Figuras como Cavaco Silva ou Dias Loureiro viram os seus nomes envolvidos nas investigações ao caso BPN, o que o transformaria também num episódio político relevante em Portugal. Em 2011, com o pedido de resgate internacional, chegou também a urgência de alienação dos activos da instituição. O banco BIC comprou o BPN ‘enxuto’ de activos tóxicos por 40 milhões de euros – já no governo de Passos Coelho – e foram também vendidos, por exemplo, o BPN Crédito (36 milhões), o Efisa (38 milhões), o BPN Gestão de Activos (3,2 milhões) e a Real Vida Seguros (27 milhões). Mas entre aumentos de capital, salários e limpezas de balanços, os últimos documentos do Tribunal de Contas sobre a nacionalização do BPN apontavam para um custo de 2,7 mil milhões de euros para o erário público. Um valor que ainda pode crescer para lá dos 5 mil milhões de euros. José Oliveira e Costa foi constituído arguido em vários processos relacionados com a gestão do banco, cujo fim ainda não está à vista.
>5 mil milhões de euros
Em 2011, o banco BIC comprou o BPN ‘enxuto’ de activos tóxicos por 40 milhões de euros. Mas entre aumentos de capital, salários e limpezas de balanços, os últimos documentos do Tribunal de Contas sobre a nacionalização do BPN apontavam para um custo de 2,7 mil milhões de euros para o erário público.

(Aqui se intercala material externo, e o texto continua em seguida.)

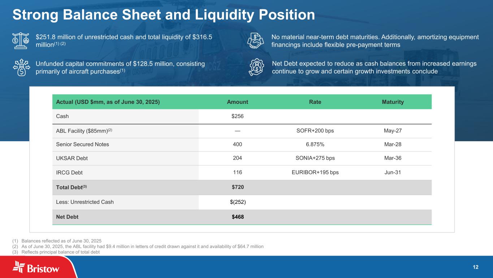Click the Maturity column header
This screenshot has height=278, width=493.
coord(393,102)
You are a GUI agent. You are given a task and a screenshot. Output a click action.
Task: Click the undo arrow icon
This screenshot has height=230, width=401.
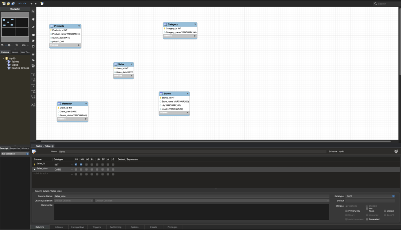click(x=20, y=4)
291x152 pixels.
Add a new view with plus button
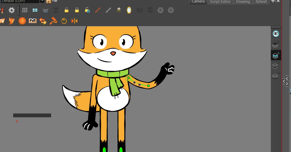pos(273,1)
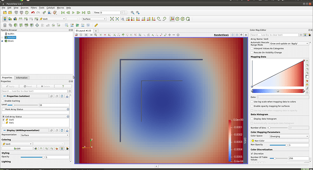The height and width of the screenshot is (170, 313).
Task: Open the Color Space Diverging dropdown
Action: tap(289, 136)
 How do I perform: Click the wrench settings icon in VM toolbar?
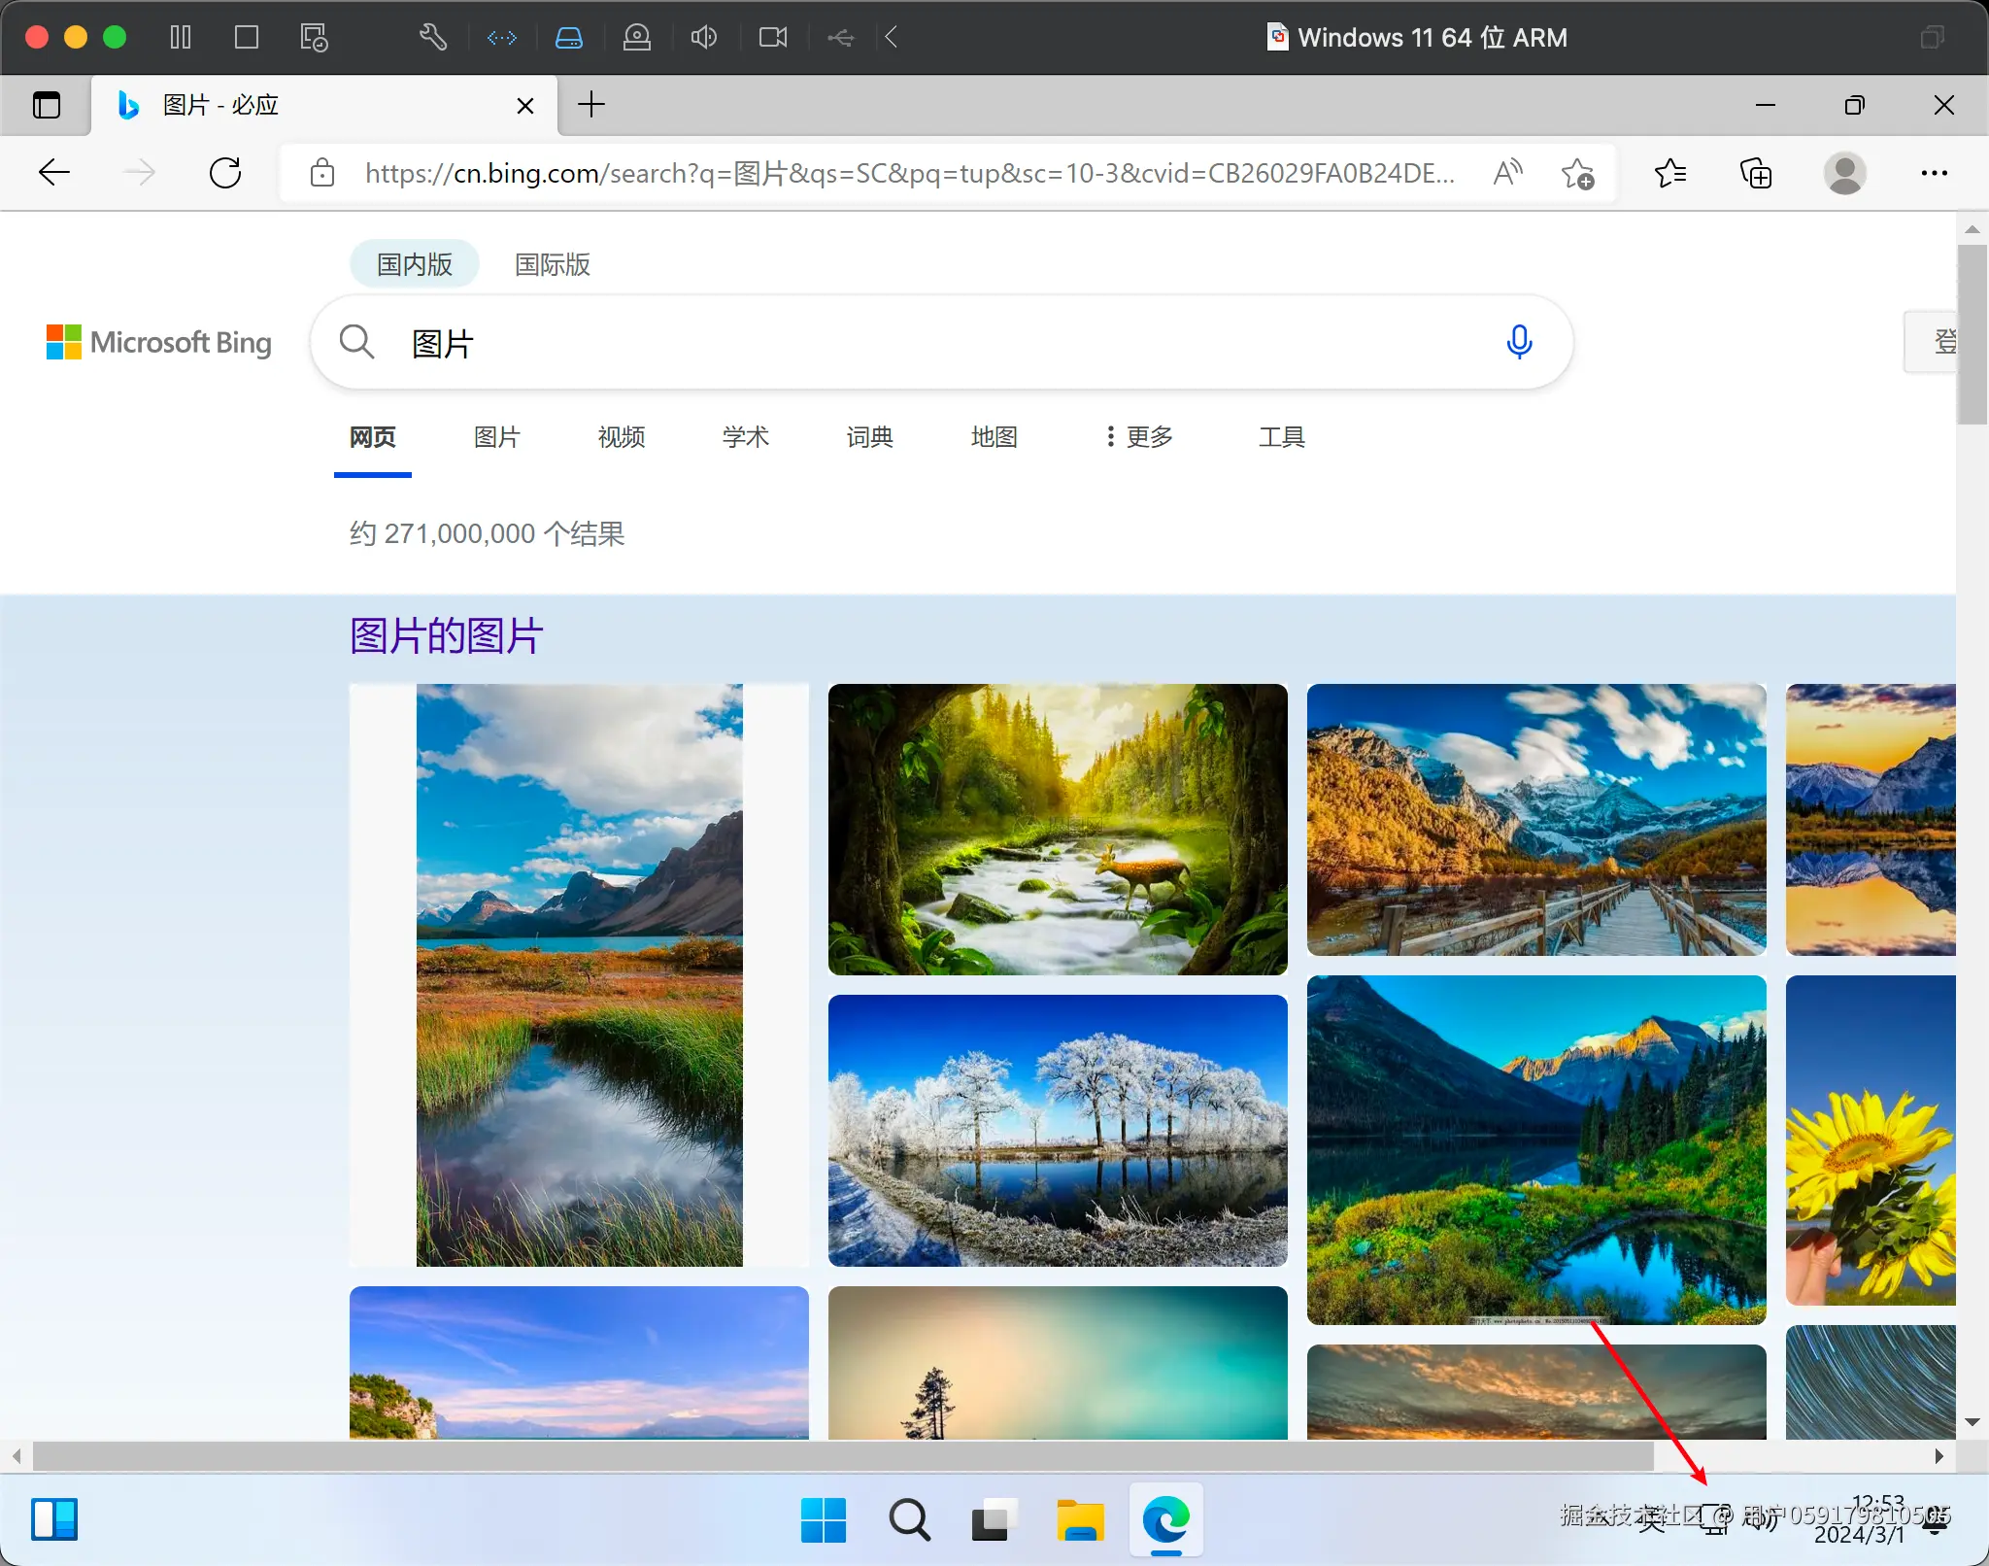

Um valor que ainda pode crescer para valores acima dos 5 mil milhões de euros.
BPP
Criado por João Rendeiro, o Banco Privado Português (BPP) foi o senhor que se seguiu ao escândalo do BPN. O primeiro passo deste acto trágico remonta a 20 Novembro de 2008, com João Rendeiro, fundador, maior accionista e então ainda presidente do conselho de administração do BPP, a solicitar a garantia do Estado para um empréstimo de 750 milhões de euros junto do Citigroup. Dias depois, Vítor Constâncio, governador do Banco de Portugal, anuncia que o banco central iria dar parecer negativo ao pedido de garantias estatais. No final desse mês, a 28 de Novembro, Rendeiro renuncia ao cargo de presidente do conselho de administração do banco. Após vários episódios desta novela, em Abril de 2010 o Banco de Portugal decreta o fim da instituição. Com o fim do banco e após várias investigações, conclui-se que a capitalização do BPP, segundo indícios recolhidos pelas autoridades nacionais, tinha passado para as contas de João Rendeiro e de dois administradores do banco: Paulo Guichard e Salvador Fezas Vital. Todos foram constituídos arguidos em diversos processos. Contudo, o caso prolonga-se, ainda, na justiça, à semelhança do que acontece com os processos do BPN, sobretudo porque foram aparecendo novos indícios que davam conta de, por exemplo, criação de títulos fictícios ou virtuais para alterar as valorizações das carteiras de clientes, operações fictícias de compra e venda de valores mobiliários ou a aquisição de credit default swaps omitidos à Comissão do Mercado de Valores Mobiliários (CMVM). Já este ano, no início do mês de Maio, o caso teve novos desenvolvimentos, com o Tribunal da Relação de Lisboa a confirmar a condenação em primeira instância dos administradores do BPP, em sequência de um processo de contra-ordenação iniciado pela CMVM, e o pagamento de uma coima no montante de 1 milhão de euros por parte de João Rendeiro. Apesar de ter sido absolvido da maioria das contra-ordenações requeridas pelo regulador do mercado, Rendeiro e vários outros administradores ficaram sujeitos a coimas e proibidos de exercer actividades bancárias durante o período de cinco anos. Rendeiro e Fezas Vital já recorreram para
o Tribunal Constitucional.
BES
Nem as elevadas temperaturas que se fizeram sentir no Verão de 2014 faziam prever o estrondo com que um dos mais antigos e respeitados bancos nacionais cairia por terra. Foram precisos menos de dois meses para que o castelo de cartas tombasse. Em Maio, Ricardo Salgado anunciou que iria afastar-se da presidência do Banco Espírito Santo (BES) sem razão aparente. Na mesma altura, a CMVM publica um prospecto referente a um aumento de capital do BES que denuncia irregularidades nas contas da Espírito Santo Internacional. No início de Julho o banco reporta um prejuízo semestral de mais de 4 mil milhões de euros! As contas seriam apresentadas por Vítor Bento, entretanto escolhido para presidir à instituição que, já o Banco de Portugal sabia, tinha ocultado dívida e atravessava sérios problemas, muitos deles causados por alegadas práticas criminosas.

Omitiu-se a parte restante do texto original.